## GIVEN TEXT

***

Friday, April 24, 2015

The art of the non-denial denial

Nobody ever did it better than a man named Clinton;
I don't think you will be able to find a single instance where I changed my position due solely to a donation.
That was supposedly an answer to a question about whether or not he did change positions because of campaign contributions. And it's not a lost art, at all. Not now that another Clinton is running for President;
Brian Fallon, a spokesperson for the Clinton campaign, tells the [NY] Times the suggestions of impropriety were "baseless".
There is not a shred of evidence "supporting the theory that Hillary Clinton ever took action as secretary of state to support the interests of donors to the Clinton Foundation", he adds.
Which is in response to stories breaking in the New York Times and Washington Post supporting the theory that she very well might have. As the BBC piece explained;
In the Times Jo Becker and Mike McIntire write about a Russian energy conglomerate's purchase of a Canadian company with uranium mining interests in the US and Kazakhstan. It's a detailed, 4,000-word investigation with a lot of moving parts, but the gist is clear.

***

## TASK 1
In the post on the non-denial denial, write out the passage from "The art of the" to "to a donation." again, substituting "contribution" for "donation".
## TASK 2
Translate this sentence from the post on the non-denial denial into Spanish: "It's a detailed, 4,000-word investigation with a lot of moving parts, but the gist is clear."

## ENTRIES SUPPLIED
***

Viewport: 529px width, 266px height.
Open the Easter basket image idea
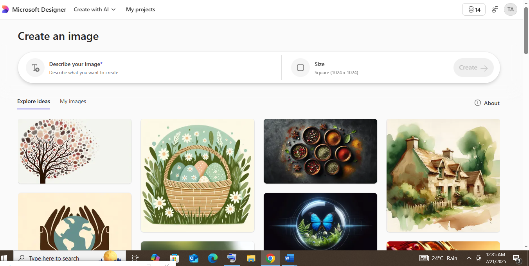pyautogui.click(x=197, y=175)
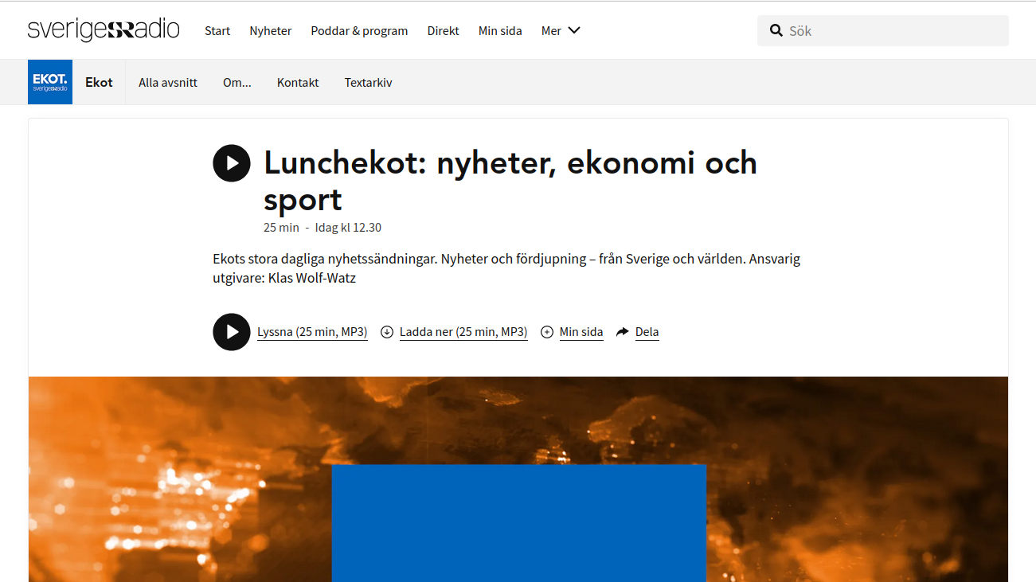Click the Ladda ner (25 min, MP3) link
This screenshot has height=582, width=1036.
tap(463, 332)
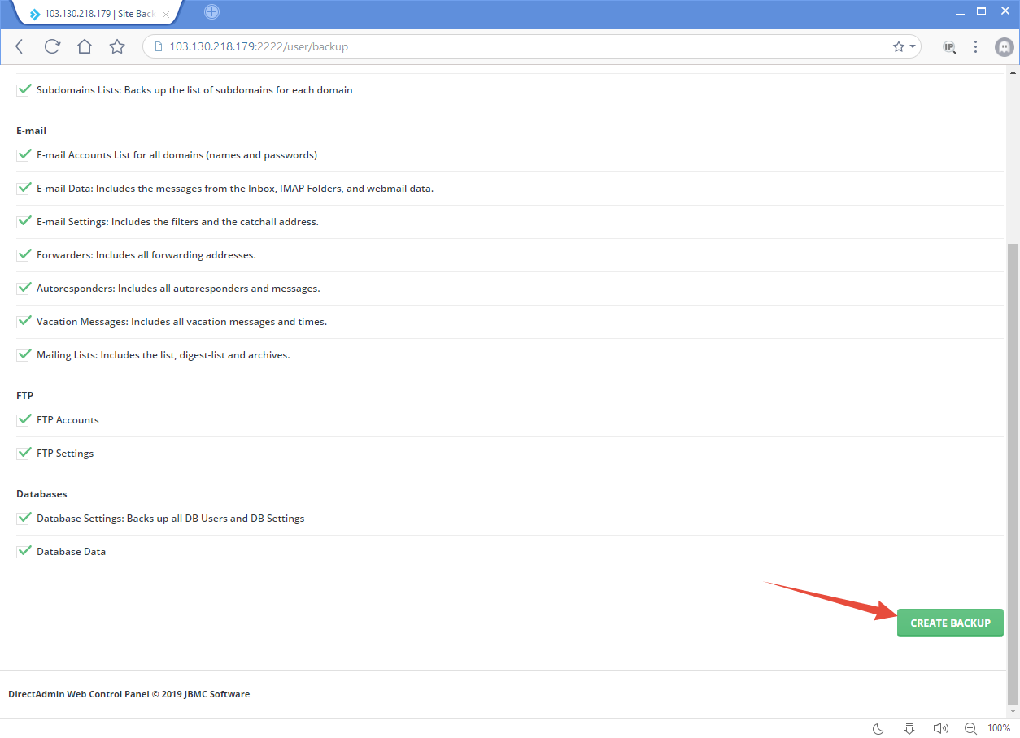Open browser three-dot menu
1020x738 pixels.
click(x=976, y=46)
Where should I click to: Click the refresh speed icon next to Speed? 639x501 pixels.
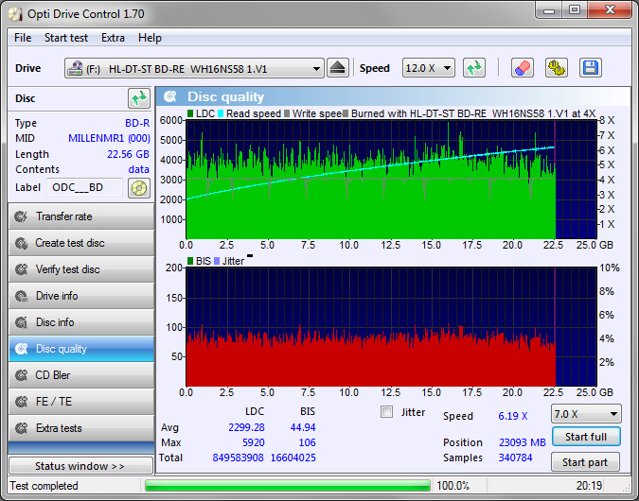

***

## FINAL ANSWER 1
The art of the non-denial denial

Nobody ever did it better than a man named Clinton;
I don't think you will be able to find a single instance where I changed my position due solely to a contribution.

## FINAL ANSWER 2
Es una investigación detallada de 4.000 palabras con muchos elementos en juego, pero lo esencial está claro.